Sprint finished Q1 with its highest-ever wireless service revenues and prepaid subscribers, while shutting down Nextel and negotiating a merger.

Sprint is having a very busy 2013.

It's in the process of shutting down its Nextel network at the end of the second quarter and hustling to funnel over those departing customers to the Sprint network. It's also building out a Long Term Evolution (LTE) network that's well behind the efforts of Verizon Wireless and AT&T; trying to buy out 4G provider Clearwire, after realizing that owning half of the company wasn't quite enough to steer it as it would have liked; closing a deal with Japanese carrier Softbank that entails handing over a 70 percent share of Sprint; and, most recently, considering an offer from satellite TV provider Dish Network that would require backpedaling out of the Softbank deal.

Then there's the not-simple priority of trying to compete in a wireless market that's growing increasingly saturated.

On April 24, Sprint shared the results of its fiscal 2013 first quarter, which reflected much of the above.

It posted a net loss of $643 million—an improvement over a loss of $863 million a year ago. But its wireless service revenues of $7.1 billion were its highest ever, increasing by nearly 7 percent year over year.

Sprint also sold nearly 5 million smartphones, 1.5 million of which were iPhones, and 86 percent of its postpaid handset sales were smartphones.

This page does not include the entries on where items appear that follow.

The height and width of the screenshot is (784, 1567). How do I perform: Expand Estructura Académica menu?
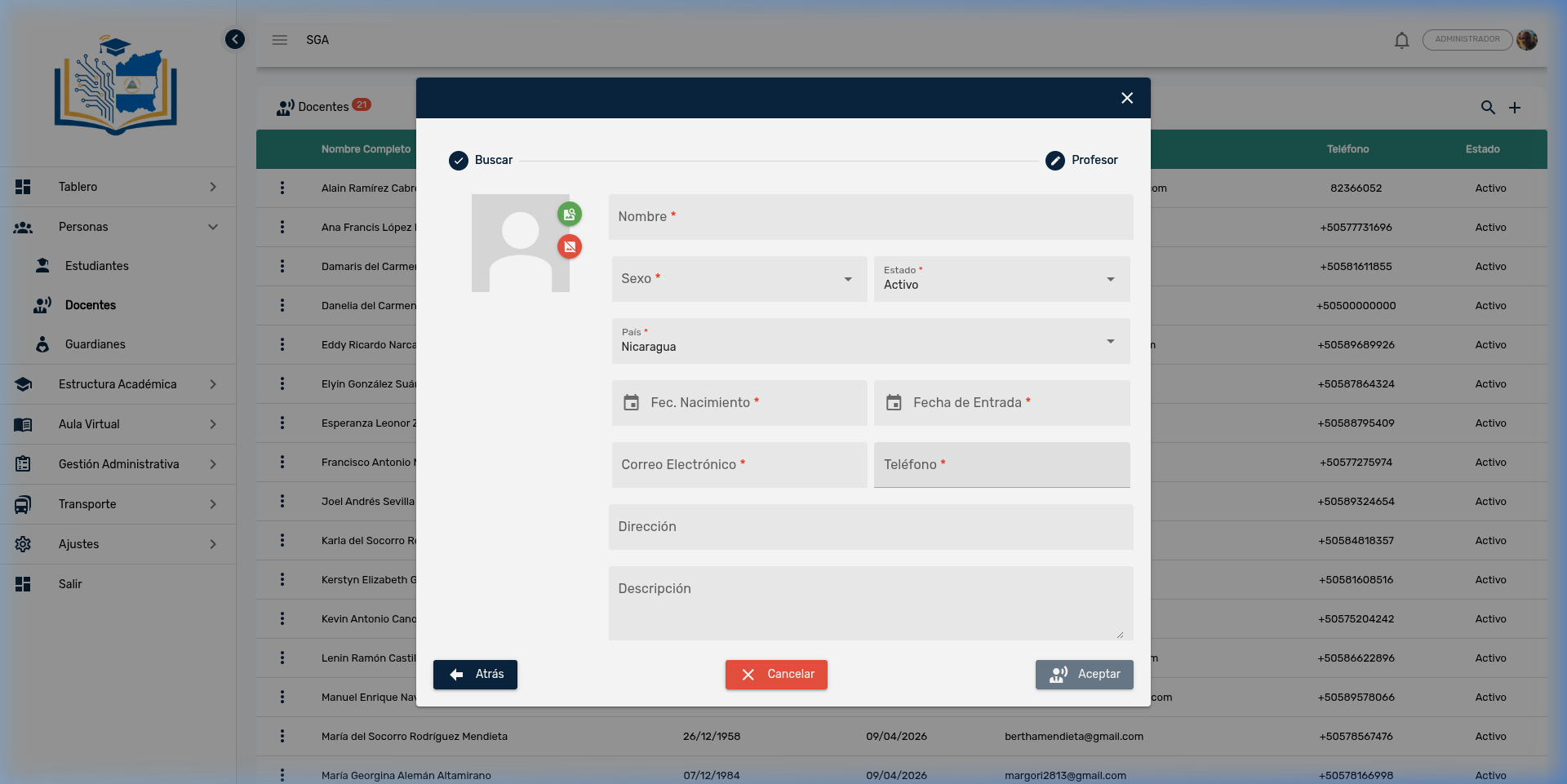pyautogui.click(x=118, y=384)
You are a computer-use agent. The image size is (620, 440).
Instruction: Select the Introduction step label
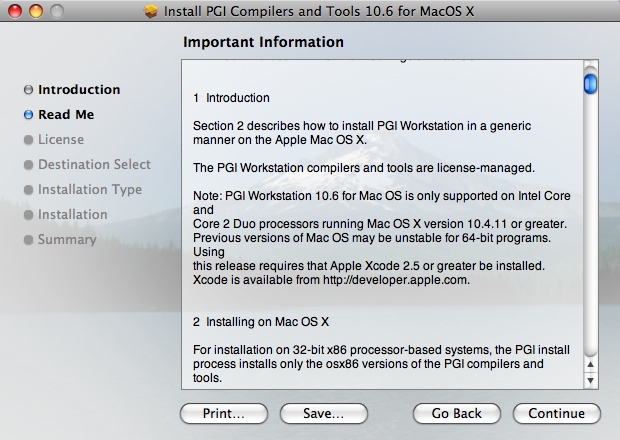pos(79,90)
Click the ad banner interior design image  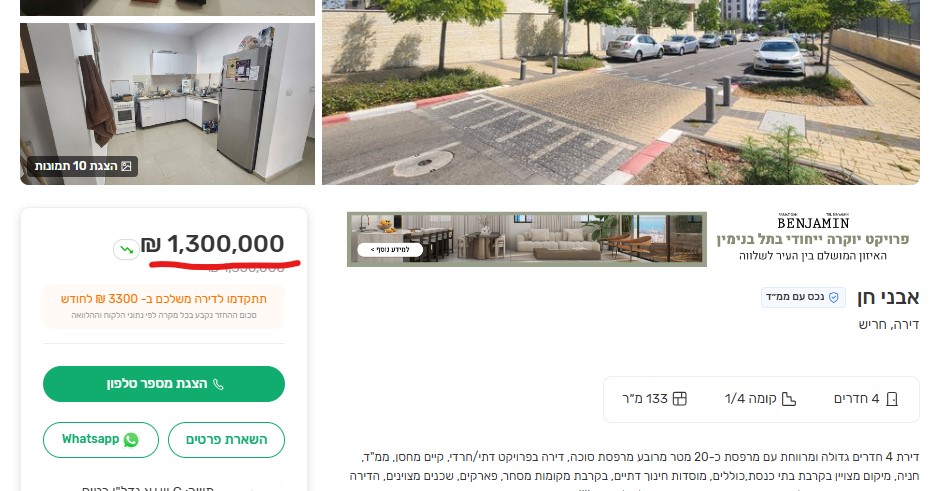(527, 239)
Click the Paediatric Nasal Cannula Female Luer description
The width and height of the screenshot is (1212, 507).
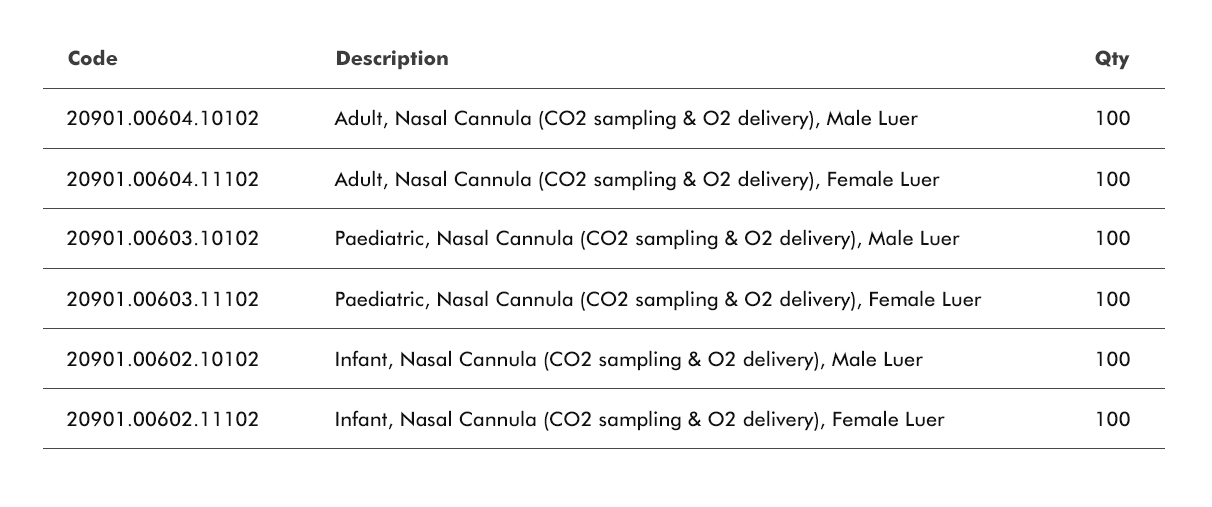(x=658, y=300)
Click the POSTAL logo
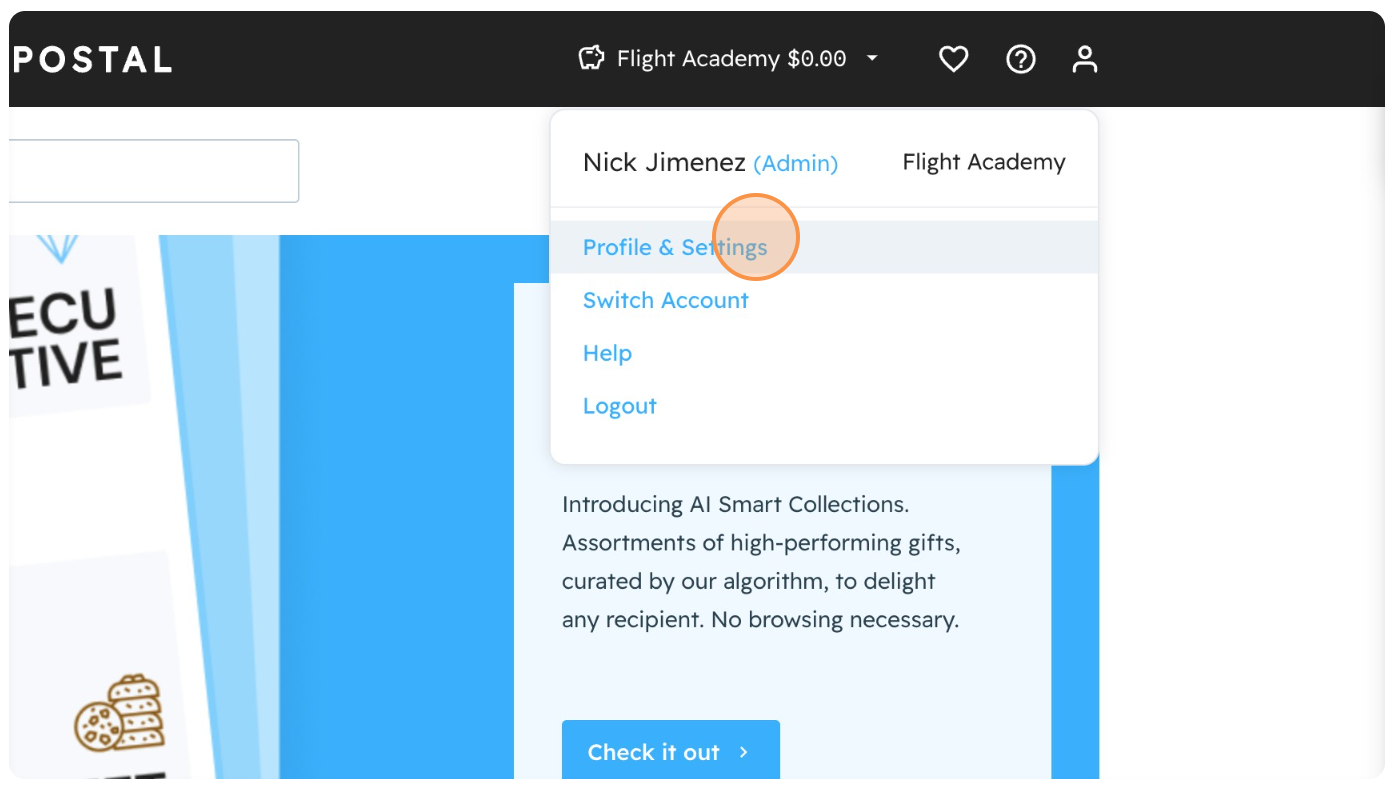Viewport: 1392px width, 794px height. pos(92,59)
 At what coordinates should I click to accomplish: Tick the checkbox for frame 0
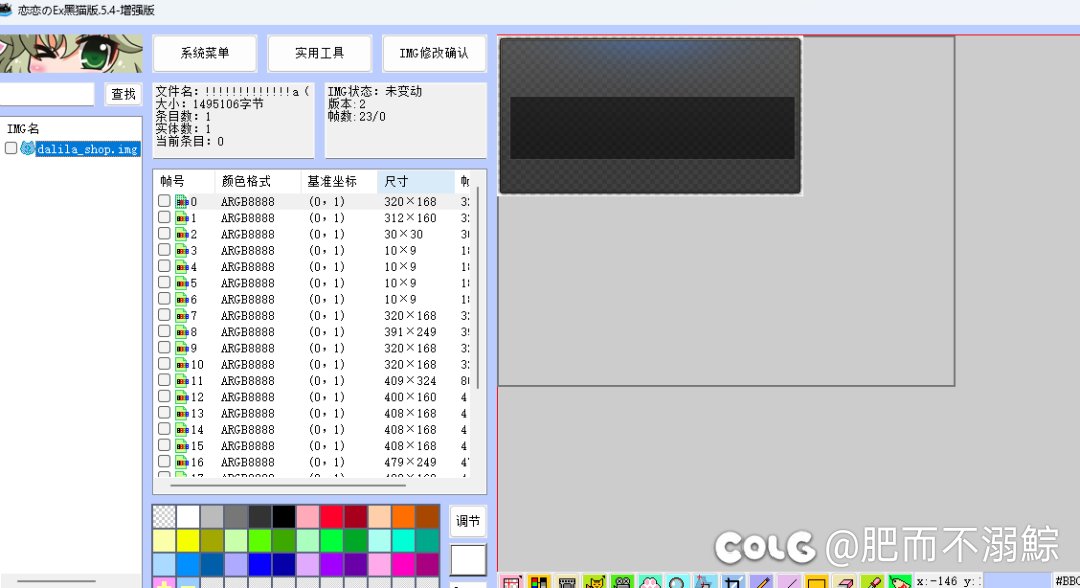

It posted its highest-ever prepaid subscriber total—16 million—and, at 53.9 million, said the Sprint platform subscriber based was at an all-time high.

It also "recaptured" 46 percent of departing Nextel customers, while warning that that figure is likely to drop to between 30 percent and 40 percent during the second quarter, as it braces for the departure of the final 1.3 million customers still on the Nextel network.

"They tend to be larger business accounts—they tend to be Sprint-branded or CDMA accounts. It could be a hit we'll take this quarter," said Sprint CEO Dan Hesse.

The loss of Nextel customers, and "pressures" of the behind-schedule LTE network buildout, will likely offset seasonal benefits, executives said, though they were positive about the fact that, even with customers leaving, revenue is rising.

The HTC One and Samsung Galaxy S 4 are coming, and—here Hesse paused to adjust his phrasing to something Apple-pleasing—"there could be an iPhone refresh sometime later this year," all of which, he said, are likely to drive upgrades.